Contractual risk. Organisations should not accept AI provider terms as some kind of industry standard, as none currently exists. Appropriate commitments in relation to compliance with the law, non-infringement, IP rights in outputs, product liability, transparency, regular benchmarking, issue reporting, continued technical support, liability and other matters, should be sought. Some terms should remain open to renegotiation as compliance requirements are maturing around the world.

Regulated industries. Despite alignment of regulatory stances through the likes of The Digital Regulation Cooperation Forum, inconsistency in regulatory opinions cannot be ruled out as regulators pursue different objectives. Keep up to date with your regulator’s views but also understand if the regulator oversteps its competence.

Automated decisions. Laws such as the UK GDPR set out rules for making automated decisions with significant effect on individuals. Depending on how AI is deployed, a level of human intervention must be ensured if such laws apply to you.
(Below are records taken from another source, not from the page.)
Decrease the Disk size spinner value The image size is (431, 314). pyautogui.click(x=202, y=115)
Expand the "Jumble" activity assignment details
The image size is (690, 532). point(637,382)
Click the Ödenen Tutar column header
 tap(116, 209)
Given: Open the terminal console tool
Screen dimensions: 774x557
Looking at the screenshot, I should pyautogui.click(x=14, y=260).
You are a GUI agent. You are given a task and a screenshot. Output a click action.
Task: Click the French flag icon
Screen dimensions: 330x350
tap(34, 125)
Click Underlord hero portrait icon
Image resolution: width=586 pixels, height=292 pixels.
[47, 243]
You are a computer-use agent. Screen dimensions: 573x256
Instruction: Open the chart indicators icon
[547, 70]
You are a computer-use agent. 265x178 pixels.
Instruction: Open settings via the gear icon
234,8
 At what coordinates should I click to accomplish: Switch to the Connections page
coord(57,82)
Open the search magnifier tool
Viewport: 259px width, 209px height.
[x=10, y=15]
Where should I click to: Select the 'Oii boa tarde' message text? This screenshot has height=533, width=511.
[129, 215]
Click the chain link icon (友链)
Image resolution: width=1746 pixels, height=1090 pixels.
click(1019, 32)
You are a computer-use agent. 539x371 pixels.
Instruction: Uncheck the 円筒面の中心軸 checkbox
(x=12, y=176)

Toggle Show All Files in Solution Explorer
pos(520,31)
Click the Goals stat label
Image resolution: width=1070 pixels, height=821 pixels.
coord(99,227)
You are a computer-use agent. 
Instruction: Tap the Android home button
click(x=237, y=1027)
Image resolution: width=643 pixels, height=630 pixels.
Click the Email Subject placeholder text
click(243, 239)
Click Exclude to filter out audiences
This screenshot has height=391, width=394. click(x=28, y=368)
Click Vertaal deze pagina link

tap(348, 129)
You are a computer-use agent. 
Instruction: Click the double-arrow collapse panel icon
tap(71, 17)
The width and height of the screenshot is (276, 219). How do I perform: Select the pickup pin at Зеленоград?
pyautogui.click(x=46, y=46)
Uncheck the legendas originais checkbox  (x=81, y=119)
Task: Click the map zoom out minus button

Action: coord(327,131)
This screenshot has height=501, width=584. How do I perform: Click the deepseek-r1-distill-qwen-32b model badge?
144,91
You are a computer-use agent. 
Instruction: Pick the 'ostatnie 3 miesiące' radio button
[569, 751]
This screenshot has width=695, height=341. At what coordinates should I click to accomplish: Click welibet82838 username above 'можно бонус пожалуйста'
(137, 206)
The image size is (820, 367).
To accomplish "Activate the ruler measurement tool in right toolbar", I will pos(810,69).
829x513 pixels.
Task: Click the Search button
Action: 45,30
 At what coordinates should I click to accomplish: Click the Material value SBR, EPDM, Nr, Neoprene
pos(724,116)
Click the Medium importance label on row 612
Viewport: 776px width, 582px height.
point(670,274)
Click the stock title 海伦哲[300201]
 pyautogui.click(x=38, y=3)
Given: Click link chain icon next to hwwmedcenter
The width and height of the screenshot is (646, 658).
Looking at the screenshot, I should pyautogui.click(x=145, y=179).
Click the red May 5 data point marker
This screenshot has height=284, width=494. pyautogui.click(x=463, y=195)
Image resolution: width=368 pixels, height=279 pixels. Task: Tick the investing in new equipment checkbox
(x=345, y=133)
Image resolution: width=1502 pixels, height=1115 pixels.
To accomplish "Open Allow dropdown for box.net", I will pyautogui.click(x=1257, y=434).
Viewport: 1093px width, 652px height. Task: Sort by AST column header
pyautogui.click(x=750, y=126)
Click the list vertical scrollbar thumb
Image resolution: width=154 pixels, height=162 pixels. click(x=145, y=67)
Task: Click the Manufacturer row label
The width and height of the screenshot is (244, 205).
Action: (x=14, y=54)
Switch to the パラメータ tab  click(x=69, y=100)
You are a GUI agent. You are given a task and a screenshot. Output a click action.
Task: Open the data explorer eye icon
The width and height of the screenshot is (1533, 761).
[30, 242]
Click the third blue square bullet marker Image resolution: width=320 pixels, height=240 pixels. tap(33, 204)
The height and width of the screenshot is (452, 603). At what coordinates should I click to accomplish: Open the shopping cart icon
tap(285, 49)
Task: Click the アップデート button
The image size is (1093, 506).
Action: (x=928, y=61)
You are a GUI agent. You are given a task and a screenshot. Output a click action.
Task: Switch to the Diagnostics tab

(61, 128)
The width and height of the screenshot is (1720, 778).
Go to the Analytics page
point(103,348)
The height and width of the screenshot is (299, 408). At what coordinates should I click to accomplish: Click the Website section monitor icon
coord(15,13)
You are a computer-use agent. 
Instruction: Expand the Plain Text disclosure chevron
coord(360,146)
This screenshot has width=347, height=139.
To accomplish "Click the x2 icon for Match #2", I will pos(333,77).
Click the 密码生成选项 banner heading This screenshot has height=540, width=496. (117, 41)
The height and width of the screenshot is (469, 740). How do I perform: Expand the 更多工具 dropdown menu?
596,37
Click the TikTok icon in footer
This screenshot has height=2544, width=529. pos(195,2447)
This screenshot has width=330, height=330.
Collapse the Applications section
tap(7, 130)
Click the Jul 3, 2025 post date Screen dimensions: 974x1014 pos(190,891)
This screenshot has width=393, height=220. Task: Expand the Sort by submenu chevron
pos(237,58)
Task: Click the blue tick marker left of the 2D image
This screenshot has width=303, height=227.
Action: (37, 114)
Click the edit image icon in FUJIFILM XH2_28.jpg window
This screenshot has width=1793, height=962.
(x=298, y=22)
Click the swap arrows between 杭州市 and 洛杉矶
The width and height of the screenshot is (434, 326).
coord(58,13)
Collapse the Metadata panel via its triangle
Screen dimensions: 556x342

Harms and bias. Given the strength of generative AI models, without setting the parameters of how the AI should be used, there is a risk of harm to vulnerable users more impressionable by the AI’s human-like interactions. Bias will be a problem if the AI system produces offensive or discriminatory outputs or fails to produce an output due to bias. Various laws could be breached by introducing an AI-based service that causes harm to individuals.

Workforce and societal risk. Rolling out AI too quickly could diminish certain professions. The loss of qualified people in a specific sector could mean that there is no one to supervise AI. This could lead to overreliance on AI and our inability to audit and further develop the quality of AI generated outputs.

• Other risks may arise in different circumstances.

AI Governance

Organisations exploring AI should adopt an AI governance programme which will allow them to address all risks arising in the context of their use cases and specific circumstances.

With the growing awareness of the legal and ethical risks, the increasing regulatory interest in the new technology and, generally, the uncertainty of what the near future holds, ignoring the compliance and legal requirements would not seem like a sensible option for any organisation, its officers or shareholders.